Brooke Shields slammed Barbara Walters on Monday over a 1981 interview she did about her famous Calvin Kleins ad, describing the veteran journalist’s questions about her sexual history as “practically criminal.”

In 1980, Shields, who was then 15, starred in a Calvin Klein TV commercial which featured her most famous slogan: “You want to know what comes between me and my Calvins? Nothing.”

The commercial sparked a public and media outcry at the time, prompting Shields to address the controversy in a series of interviews thereafter — most of which were characterized by invasive questions about her personal life.

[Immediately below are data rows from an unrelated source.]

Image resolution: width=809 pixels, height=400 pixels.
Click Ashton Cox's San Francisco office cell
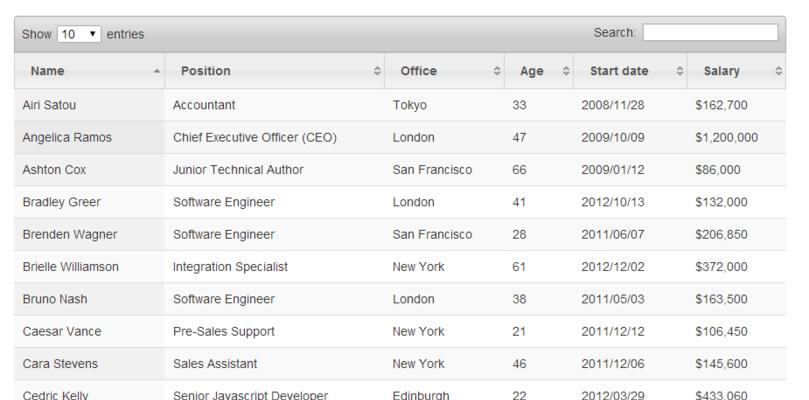click(444, 170)
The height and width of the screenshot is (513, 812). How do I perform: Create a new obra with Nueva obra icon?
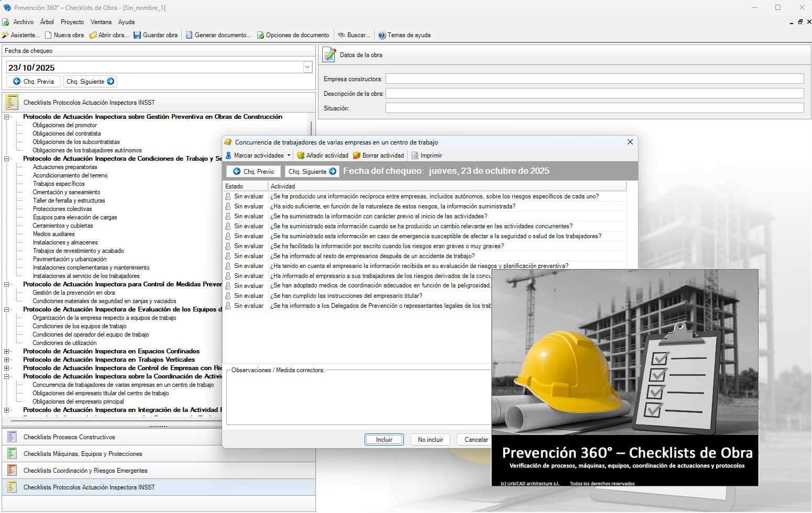(64, 35)
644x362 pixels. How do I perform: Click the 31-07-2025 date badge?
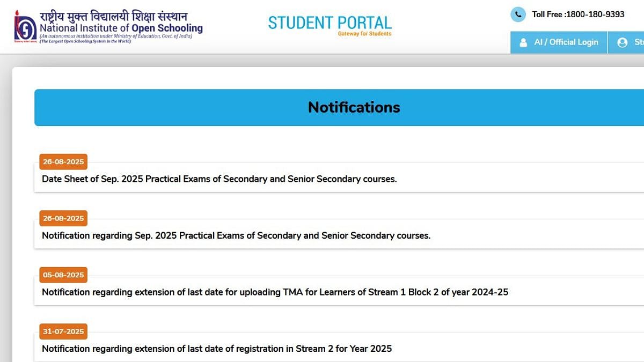click(63, 331)
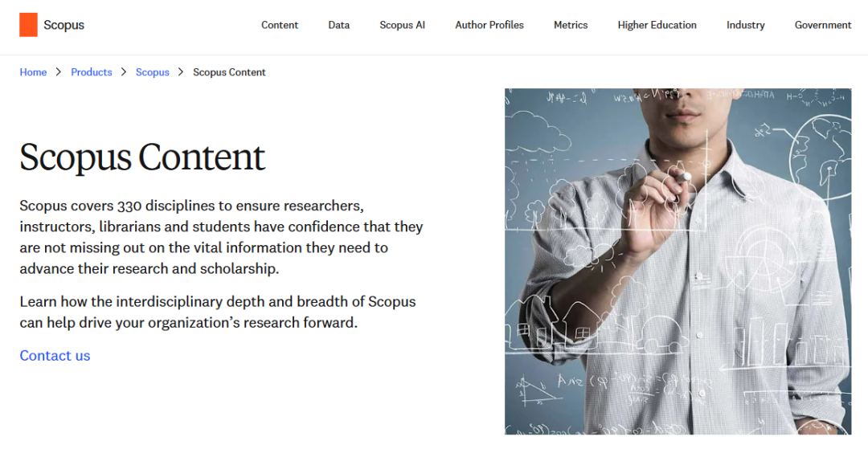Follow the Contact us link
This screenshot has height=449, width=868.
point(55,356)
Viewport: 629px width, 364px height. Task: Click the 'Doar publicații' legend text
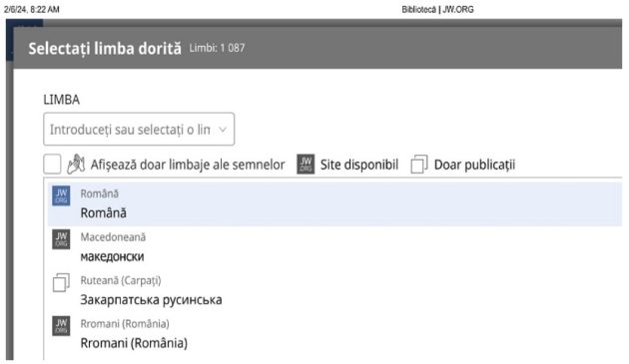474,165
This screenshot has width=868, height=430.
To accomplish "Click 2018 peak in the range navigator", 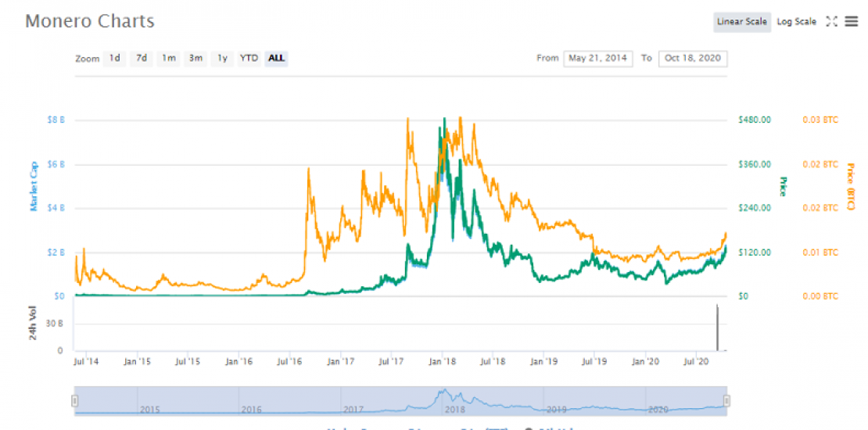I will [x=444, y=392].
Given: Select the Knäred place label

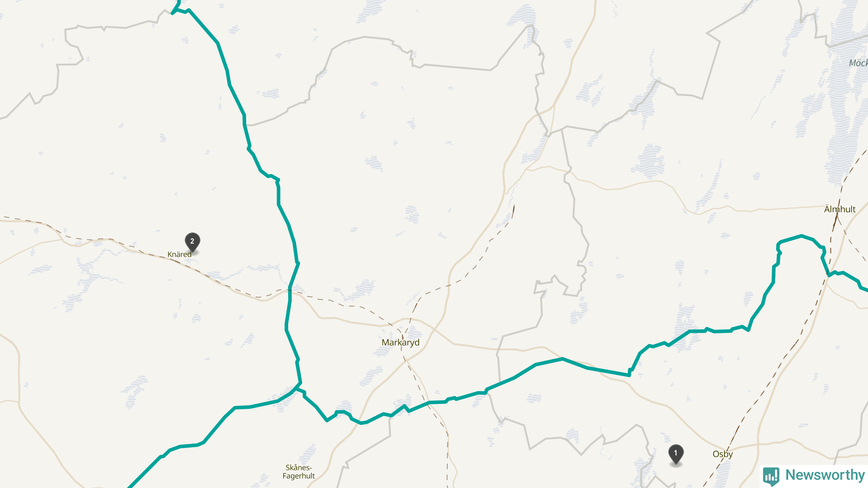Looking at the screenshot, I should click(x=179, y=254).
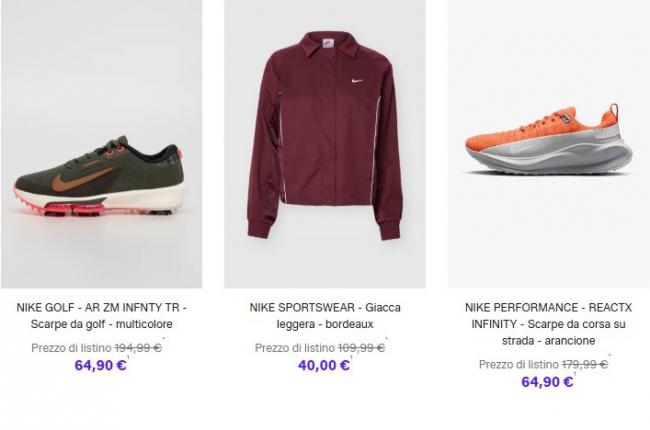Viewport: 650px width, 430px height.
Task: Click the Prezzo di listino label under the golf shoe
Action: [71, 348]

On Monday’s episode of Dax Shepard’s podcast “Armchair Expert,” Shields said the interviewers she spoke to in the wake of the Calvin Klein ad “never wanted my answer — they just wanted their point of view.”

Shepard said that the 1981 interview with Walters following the release of the Calvin Klein commercial was particularly “maddening.”

Shields agreed, saying: “It’s practically criminal. It’s not journalism.”

Brooke Shields and with her mother Teri Shields c. 1980 in New York City. Bettina Cirone / Images/Getty Images file

During Walters’ interview with Shields, the broadcaster asked the model about her measurements, if she wanted to be like her mother or whether she kept any secrets from her.

Shields, who appears to be visibly uncomfortable, defends her mom throughout the interview, adding she was still growing up as a teen.

This isn’t the first time Shields has addressed the outcry against the Calvin Klein commercial.

In a video for Vogue in October, the supermodel, now 56, explained she didn’t realize it was overtly sexual at the time.

“They take the one commercial, which is a rhetorical question. I was naive, I didn’t think anything of it. I didn’t think it had to do with underwear, I didn’t think it was sexual in nature,” she said in the Vogue video. “I would say it about my sister, ‘Nobody can come between me and my sister.’”

Brooke Shields, c. 1980.Archive Photos / Getty Images file

Shields added that the public backlash “backfired,” saying the campaign made the brand a household name.

“The campaign was extremely successful. And then, I think the underwear sort of overtook the jeans, and they understood what sells and how to push the envelope,” she told Vogue.

“There’s an appeal to it that is so undeniable, and they tapped right into it. They knew exactly what they were doing, and I think it did set the tone for decades.”